Höglind and his colleagues have worked with both model and practical experiments. They have been based on geographical downscaled climate scenarios from the Norwegian Meteorological Institute. These are based again on the temperature scenarios from the IPCC. The researchers used data from the period 1971-1990 as the reference and directed his gaze to the period 2071-2100. They have assumed that the average temperature of Jæren then up to three degrees higher. 315 days
Here are some of the key projections:
- The climate in Jæren will look like much on the current conditions along the coast of Belgium today, but be wetter. The growing season in the Sun is increased to 315 days, compared with 234 days on average in 1961-1990. In comparison, the growing season in the Netherlands over the past 15 years has been 290 days on average.
- The increase in the fall can be up to four degrees, compared with 1971-1990.
- First Revolt in Jæren can start in early May.

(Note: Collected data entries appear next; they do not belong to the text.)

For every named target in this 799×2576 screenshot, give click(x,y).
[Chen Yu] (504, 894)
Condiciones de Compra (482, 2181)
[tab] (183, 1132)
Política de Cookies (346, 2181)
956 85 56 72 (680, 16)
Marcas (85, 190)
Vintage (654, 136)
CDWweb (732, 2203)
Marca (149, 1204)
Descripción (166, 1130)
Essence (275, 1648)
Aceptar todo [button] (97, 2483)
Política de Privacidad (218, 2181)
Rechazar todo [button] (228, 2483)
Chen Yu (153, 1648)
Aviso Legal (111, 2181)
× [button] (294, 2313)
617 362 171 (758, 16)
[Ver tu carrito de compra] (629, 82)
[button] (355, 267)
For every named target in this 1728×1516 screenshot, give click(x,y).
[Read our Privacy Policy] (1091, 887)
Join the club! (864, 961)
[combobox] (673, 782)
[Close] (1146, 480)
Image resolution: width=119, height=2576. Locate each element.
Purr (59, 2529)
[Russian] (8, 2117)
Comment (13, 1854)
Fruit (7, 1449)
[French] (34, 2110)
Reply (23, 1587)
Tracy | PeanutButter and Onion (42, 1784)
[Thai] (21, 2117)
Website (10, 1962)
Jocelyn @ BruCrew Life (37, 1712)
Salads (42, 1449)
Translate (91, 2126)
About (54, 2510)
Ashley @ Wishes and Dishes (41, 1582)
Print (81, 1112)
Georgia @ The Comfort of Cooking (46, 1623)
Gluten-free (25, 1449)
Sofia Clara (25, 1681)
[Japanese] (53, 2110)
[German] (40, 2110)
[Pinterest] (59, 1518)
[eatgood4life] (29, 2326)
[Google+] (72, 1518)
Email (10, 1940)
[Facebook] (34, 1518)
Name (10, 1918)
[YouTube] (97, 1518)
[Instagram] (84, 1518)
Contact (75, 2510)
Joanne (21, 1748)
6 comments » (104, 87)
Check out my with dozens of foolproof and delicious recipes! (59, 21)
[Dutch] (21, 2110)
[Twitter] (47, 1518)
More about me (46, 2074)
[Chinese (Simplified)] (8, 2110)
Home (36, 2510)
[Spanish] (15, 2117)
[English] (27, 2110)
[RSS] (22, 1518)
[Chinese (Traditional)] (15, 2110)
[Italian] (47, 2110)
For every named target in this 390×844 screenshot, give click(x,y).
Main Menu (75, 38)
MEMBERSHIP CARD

One to two additional tunes and / or such extended grazing season.
- Annual precipitation will increase noticeably. Again, the trick will be greatest in the autumn, with up to 50 millimeters more rain per month.
- 550 ppm CO2 in the air (to 384 ppm today) leads to increased plant growth, but the impact is unlikely to exceed 10 percent under Norwegian conditions.
- Decreased risk of frost damage and ice damage in the fall / winter. Increased risk of frost damage after growth starts.
- Mats Höglind emphasizes that there is considerable uncertainty about how much climate will vary within short periods of time and where extreme fluctuations. This will be important for the opportunities an extended growing season actually provide for increased harvest and larger crops.
Even more autumn rainfall can offer great challenges for many cultures.
(the article is translated with google)
the original article: http://www.aftenbladet.no/energi/klima/950359/Jaeren_kan_faa_belgisk_klima_i_2070.html
# The article about heavy rain in Western Norway:
the picture of Ha river flooded was the one that cought my attention the most.
the text under the picture: The popular salmon river Hå River at Jæren in Rogaland has gone far beyond its shores as a result of the heavy rain washed that have characterized the region over the past day. PHOTO: TOR MARTIN Åsland
the original article: http://www.aftenposten.no/nyheter/iriks/article3383754.ece
10 June 2010
9 June 2010
Movie: Wind Migration
The natural diversity is made up of all the world's life forms and their habitats. This includes biological processes and ecological functions at different levels. Many species and habitats is now in danger of disappearing forever. Physical interventions and changes in land use is considered the main couse. The tendency is desired areas drained and filled, mono-cultured for a better and faster crops to be developed. It allows the bird's natural areas to shrink and changes to quikley for them to be able to adapt.
Some species related to cultivated agriculture return because of changing in farming and a more intensive farming. Suggested at the wrong time is an example. Modern forestry with the removal of old dead trees, and this is negative for some forest living birds, like woodpeckers. Birds can adapt to new areas, but the story in the agricultural landscape shows that the breeding success goes down, the species will be fewer and the number of birds will be less.
Norway has committed itself to halt the loss of biological diversety by 2010. Maby Jæren can be the first step in this direction.